I found this article. In short it says that due to the circular way magnetic fields move, a bullet shot at you would be deflected to the side, not blocked. It would be held inside the field spinning around you or let loose like a boomerang or allowed to spin around until gravity forced it to the ground. Of course to do that you would need to charge it positively so that it would ionize, for that you need X-rays.
The problem with a magnetic field is that, to an electric charge, it must apply a force orthogonally to both the field and the motion of the charge. In the case of a charge being fired to the north, in a magnetic field pointed downwards, then the force would push the bullet to the west. This means the field would not be able to stop the bullet or push it backwards, but it could deflect the bullet to the side, spin it around and shoot it backwards, or trap in in circular motion until gravity pulls it to the ground.
A magnetic field for self-defense seems very plausible, but there is one problem remaining: most bullets used today are charge-neutral. If you can charge a charge-neutral bullet between the time it's fired and the time it enters the magnetic field, then the field would be able to affect it. The reality is, a flying bullet is charged to some extent just by friction against the gun barrel and against the air, according to Dr. David Newman, professor of Physics at the University of Alaska Fairbanks, but it could be charged much more thoroughly by exposing it to ionizing radiation, such as X-rays or Gamma-rays. These waves have high enough energy to remove an electron from an object, leaving it with a positive charge.

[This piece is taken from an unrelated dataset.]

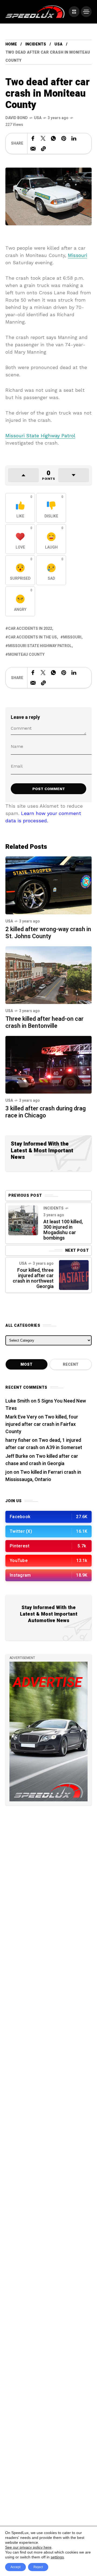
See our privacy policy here (28, 2547)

The final result is this: an armed assassin breaks into your living room and aims his pistol at you. You push a button on your watch, activating X-rays firing across the room and Holtzhelm coils above and below. The assassin fires, the bullet passes through the X-ray stream and leaves positively charged. It then enters the magnetic field and turns in a circle, leaving the magnetic field at almost the same speed at which it entered, passes through the X-rays again and finally hits the assassin in the chest, both wounding him and discharging on him. You are almost entirely unharmed, save for some limited and brief exposure to X-rays.